Les coûts de reprise augmentent et les délais de retour à la normale restent longs. Les coûts moyens de reprise après une attaque par ransomware ont atteint 2,26 millions de dollars dans le secteur de l’éducation, dépassant la moyenne intersectorielle de 1,7 million de dollars. Plus d’un quart (26 %) des établissements d’enseignement ont eu besoin d’un à trois mois pour se remettre complètement d’une attaque, soit près du double de la moyenne intersectorielle (14 %).

Pression accrue sur les équipes de sécurité

L’impact humain sur les équipes informatiques et de sécurité s’intensifie. Plus de la moitié (53 %) des équipes d’établissements d’enseignement supérieur font état d’une pression accrue de la part de leur direction, contre 40 % sur tous les autres secteurs. Environ 39 % des établissements d’enseignement ont signalé des absences de personnel dues au stress ou à des problèmes de santé mentale à la suite d’une attaque par ransomware, contre 29 % dans tous les autres secteurs.
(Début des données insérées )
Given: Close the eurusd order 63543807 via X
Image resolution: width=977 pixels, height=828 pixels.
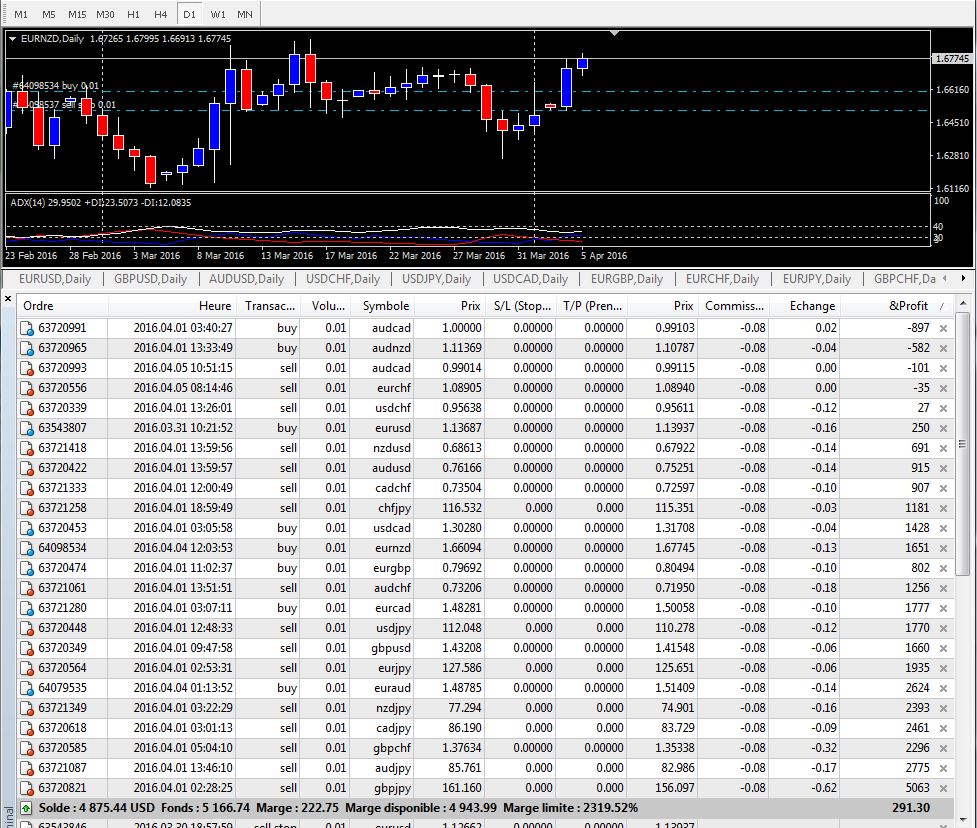Looking at the screenshot, I should pos(943,428).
Le secteur de l’éducation affiche également un taux de rotation élevé au sein des équipes dirigeantes : 29 % des équipes dans l’enseignement supérieur et 27 % dans l’enseignement primaire et secondaire ont vu leur direction remplacée après une attaque, la moyenne intersectorielle étant de 21 %.

 Les conclusions de l'étude s’appuient sur une enquête indépendante menée auprès de 226 responsables informatiques et de la cybersécurité du secteur de l’éducation, répartis dans 17 pays, et dont les organisations ont été victimes d’une attaque par ransomware au cours de l’année écoulée.